*What the task asks*
Give again, unaltered, the lines of the listing below that run from the line having "This screenshot has height=261, width=336." through the line having "This screenshot has width=943, height=494.".

————

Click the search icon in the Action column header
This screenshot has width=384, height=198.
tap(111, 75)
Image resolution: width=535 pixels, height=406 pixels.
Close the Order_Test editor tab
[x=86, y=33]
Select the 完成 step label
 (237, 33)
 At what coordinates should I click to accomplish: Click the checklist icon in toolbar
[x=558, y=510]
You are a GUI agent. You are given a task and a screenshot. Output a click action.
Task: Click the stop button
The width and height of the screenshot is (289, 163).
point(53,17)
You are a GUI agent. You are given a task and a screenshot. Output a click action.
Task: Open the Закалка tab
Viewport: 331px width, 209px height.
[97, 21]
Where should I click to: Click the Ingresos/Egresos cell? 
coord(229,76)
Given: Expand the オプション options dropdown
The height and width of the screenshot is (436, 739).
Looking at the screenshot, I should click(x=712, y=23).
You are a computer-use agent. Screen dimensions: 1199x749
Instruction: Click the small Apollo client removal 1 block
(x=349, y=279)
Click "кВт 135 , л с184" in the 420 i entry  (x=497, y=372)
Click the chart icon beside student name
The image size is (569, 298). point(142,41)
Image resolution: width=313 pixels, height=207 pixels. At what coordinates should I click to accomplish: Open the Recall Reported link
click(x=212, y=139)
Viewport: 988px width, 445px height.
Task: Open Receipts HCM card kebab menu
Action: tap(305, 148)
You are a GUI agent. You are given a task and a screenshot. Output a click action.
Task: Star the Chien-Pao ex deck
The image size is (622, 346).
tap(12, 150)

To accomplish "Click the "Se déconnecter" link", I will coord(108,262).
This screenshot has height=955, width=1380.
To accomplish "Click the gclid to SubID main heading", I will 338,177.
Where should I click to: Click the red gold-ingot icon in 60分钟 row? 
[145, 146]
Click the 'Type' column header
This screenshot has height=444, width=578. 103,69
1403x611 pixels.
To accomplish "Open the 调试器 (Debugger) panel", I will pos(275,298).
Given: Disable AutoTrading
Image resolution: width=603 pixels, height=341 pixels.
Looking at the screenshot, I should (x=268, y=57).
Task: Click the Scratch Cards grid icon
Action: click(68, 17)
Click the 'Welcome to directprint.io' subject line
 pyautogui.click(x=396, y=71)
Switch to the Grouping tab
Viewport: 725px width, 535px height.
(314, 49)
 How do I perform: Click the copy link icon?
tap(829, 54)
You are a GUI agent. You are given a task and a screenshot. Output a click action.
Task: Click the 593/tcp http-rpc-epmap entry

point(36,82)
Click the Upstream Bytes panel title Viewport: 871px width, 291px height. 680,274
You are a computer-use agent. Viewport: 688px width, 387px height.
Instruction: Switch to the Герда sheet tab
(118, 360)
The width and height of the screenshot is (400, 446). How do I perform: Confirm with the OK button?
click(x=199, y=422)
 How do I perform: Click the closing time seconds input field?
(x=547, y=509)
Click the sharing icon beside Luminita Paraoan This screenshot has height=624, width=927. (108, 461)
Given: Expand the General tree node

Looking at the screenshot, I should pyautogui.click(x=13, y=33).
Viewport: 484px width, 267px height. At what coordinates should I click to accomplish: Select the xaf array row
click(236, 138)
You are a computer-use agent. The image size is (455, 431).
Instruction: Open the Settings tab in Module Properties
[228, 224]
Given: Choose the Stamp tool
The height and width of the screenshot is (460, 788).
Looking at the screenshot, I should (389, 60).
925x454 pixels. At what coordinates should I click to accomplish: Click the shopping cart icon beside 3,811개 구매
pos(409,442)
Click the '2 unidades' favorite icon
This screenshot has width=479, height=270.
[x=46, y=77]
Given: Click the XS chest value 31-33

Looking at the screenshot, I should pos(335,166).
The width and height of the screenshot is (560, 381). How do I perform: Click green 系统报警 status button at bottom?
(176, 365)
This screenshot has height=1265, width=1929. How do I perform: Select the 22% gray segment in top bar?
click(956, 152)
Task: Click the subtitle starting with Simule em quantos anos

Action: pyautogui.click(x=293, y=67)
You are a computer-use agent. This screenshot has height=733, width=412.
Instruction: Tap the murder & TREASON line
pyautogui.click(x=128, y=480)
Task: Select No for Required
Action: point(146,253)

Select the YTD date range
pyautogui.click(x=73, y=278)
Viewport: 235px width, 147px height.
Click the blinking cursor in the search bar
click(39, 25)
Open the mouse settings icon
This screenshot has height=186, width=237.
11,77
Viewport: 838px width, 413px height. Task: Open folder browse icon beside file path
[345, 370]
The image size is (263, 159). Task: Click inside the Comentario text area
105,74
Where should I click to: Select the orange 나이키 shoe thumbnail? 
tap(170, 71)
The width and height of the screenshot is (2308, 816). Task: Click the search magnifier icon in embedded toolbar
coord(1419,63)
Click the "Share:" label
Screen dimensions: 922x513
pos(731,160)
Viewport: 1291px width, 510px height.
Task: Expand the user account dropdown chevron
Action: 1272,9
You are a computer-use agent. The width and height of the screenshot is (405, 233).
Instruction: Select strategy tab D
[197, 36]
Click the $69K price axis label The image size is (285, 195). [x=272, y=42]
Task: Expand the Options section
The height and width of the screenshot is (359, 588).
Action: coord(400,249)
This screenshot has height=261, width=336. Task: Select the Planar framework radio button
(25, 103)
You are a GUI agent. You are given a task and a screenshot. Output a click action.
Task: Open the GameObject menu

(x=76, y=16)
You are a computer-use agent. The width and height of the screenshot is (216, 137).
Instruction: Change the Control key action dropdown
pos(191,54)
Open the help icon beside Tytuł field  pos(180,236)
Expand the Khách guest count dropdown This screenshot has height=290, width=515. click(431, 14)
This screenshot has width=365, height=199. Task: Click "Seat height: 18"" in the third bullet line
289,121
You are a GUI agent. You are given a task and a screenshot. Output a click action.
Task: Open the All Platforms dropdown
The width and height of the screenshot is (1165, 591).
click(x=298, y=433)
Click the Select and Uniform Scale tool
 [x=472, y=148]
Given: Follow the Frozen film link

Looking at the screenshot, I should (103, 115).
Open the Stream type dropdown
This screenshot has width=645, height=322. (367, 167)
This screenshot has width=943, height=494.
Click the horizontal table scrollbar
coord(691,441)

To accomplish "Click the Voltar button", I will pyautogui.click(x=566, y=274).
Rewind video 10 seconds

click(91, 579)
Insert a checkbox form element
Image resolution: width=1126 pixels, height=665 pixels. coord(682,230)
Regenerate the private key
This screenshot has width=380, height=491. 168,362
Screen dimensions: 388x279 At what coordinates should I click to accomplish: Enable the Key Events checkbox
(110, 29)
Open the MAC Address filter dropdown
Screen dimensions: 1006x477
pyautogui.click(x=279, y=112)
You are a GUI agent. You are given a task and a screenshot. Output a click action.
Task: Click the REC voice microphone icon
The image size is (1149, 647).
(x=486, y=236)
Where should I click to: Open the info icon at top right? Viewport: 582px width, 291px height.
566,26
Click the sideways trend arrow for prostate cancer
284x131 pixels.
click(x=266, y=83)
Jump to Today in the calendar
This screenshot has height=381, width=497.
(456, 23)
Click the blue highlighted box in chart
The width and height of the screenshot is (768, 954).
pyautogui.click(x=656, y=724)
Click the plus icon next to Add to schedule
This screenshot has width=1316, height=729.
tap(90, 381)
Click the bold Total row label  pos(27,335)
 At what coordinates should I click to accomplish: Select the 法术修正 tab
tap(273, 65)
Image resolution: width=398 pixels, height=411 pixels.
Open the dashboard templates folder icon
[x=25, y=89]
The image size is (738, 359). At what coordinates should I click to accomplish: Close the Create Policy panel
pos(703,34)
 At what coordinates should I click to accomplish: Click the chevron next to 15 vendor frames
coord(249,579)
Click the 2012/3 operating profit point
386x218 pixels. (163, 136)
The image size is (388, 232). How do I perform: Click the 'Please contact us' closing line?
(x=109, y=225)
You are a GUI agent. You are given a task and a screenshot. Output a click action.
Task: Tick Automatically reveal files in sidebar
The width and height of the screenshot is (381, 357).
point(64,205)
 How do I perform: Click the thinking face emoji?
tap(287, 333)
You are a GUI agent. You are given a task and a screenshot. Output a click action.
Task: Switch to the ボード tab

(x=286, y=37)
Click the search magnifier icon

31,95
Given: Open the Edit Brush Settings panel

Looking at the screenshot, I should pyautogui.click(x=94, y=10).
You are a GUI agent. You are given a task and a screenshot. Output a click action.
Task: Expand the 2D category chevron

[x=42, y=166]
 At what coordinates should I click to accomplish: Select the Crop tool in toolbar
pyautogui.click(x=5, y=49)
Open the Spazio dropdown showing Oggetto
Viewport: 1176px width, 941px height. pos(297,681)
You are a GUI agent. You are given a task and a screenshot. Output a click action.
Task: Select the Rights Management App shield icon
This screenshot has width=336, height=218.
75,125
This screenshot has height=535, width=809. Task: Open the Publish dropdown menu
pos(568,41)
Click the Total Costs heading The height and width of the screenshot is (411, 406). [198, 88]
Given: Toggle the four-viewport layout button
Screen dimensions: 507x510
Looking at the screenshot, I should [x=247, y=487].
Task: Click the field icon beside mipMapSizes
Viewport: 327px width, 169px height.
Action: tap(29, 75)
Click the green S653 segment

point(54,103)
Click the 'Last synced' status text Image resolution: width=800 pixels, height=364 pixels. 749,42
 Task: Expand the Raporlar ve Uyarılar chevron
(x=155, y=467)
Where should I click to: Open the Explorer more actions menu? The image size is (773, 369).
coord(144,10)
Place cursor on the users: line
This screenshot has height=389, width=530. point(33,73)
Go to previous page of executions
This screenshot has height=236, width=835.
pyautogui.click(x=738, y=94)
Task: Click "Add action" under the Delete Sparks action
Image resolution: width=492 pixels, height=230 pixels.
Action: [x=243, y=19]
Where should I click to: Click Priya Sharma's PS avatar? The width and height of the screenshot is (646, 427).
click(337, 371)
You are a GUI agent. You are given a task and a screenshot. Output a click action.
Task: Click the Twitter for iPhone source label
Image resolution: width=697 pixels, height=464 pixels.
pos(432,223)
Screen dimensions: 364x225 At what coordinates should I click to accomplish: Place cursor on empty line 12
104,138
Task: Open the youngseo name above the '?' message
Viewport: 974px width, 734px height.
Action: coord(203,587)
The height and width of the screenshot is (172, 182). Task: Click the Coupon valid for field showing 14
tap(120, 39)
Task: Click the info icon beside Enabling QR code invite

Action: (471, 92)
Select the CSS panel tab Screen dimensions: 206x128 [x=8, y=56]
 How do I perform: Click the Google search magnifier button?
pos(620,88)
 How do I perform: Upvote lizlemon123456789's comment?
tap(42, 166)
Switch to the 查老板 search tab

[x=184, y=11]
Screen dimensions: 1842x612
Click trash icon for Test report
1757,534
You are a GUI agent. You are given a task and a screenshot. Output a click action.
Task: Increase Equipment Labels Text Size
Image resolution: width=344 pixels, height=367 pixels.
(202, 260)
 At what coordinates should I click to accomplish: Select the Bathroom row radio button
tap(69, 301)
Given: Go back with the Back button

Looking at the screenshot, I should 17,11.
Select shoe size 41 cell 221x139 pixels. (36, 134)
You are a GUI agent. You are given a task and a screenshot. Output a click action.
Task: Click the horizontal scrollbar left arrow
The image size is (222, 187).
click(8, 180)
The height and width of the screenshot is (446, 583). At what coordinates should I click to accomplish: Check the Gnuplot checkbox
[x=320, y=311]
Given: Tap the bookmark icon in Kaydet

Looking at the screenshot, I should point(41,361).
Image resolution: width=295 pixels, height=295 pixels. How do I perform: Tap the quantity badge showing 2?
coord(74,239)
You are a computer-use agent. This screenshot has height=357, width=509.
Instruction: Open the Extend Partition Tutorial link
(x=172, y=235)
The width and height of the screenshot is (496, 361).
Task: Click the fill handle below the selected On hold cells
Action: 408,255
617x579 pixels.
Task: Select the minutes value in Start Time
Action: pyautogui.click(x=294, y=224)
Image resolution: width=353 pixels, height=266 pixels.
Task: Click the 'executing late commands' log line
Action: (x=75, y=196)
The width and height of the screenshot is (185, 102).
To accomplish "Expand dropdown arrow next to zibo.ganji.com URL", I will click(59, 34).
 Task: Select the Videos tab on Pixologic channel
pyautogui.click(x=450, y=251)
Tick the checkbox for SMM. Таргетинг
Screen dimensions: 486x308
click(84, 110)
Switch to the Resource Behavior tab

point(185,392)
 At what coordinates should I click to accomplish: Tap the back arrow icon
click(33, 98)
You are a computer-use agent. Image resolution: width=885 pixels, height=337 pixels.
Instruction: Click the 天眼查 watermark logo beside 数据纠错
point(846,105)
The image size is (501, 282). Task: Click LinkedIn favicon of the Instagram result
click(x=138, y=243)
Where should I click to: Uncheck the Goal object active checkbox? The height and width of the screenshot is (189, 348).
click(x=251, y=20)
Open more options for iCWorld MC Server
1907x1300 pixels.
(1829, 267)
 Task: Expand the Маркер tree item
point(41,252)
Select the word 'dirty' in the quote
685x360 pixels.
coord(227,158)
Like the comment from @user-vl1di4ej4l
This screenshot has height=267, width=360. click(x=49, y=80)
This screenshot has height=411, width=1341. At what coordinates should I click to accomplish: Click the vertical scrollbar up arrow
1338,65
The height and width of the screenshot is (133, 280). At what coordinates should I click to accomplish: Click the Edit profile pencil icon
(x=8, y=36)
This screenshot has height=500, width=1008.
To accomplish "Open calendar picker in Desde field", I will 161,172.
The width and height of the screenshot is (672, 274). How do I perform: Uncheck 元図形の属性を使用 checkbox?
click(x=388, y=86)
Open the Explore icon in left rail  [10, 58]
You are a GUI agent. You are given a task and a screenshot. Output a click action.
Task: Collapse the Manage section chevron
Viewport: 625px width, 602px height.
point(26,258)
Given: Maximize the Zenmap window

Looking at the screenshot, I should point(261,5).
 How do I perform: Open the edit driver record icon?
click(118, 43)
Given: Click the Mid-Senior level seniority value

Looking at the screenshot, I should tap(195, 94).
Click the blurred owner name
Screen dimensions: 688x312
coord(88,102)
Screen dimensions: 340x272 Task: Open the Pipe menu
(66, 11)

————

*Solved exercise*
This screenshot has height=261, width=336. Task: Select the Planar framework radio button
(25, 103)
You are a GUI agent. You are given a task and a screenshot. Output a click action.
Task: Open the GameObject menu

(x=76, y=16)
You are a computer-use agent. The width and height of the screenshot is (216, 137).
Instruction: Change the Control key action dropdown
pos(191,54)
Open the help icon beside Tytuł field  pos(180,236)
Expand the Khách guest count dropdown This screenshot has height=290, width=515. click(431, 14)
This screenshot has width=365, height=199. Task: Click "Seat height: 18"" in the third bullet line
289,121
You are a GUI agent. You are given a task and a screenshot. Output a click action.
Task: Open the All Platforms dropdown
The width and height of the screenshot is (1165, 591).
click(x=298, y=433)
Click the Select and Uniform Scale tool
 [x=472, y=148]
Given: Follow the Frozen film link

Looking at the screenshot, I should (103, 115).
Open the Stream type dropdown
This screenshot has width=645, height=322. (367, 167)
This screenshot has width=943, height=494.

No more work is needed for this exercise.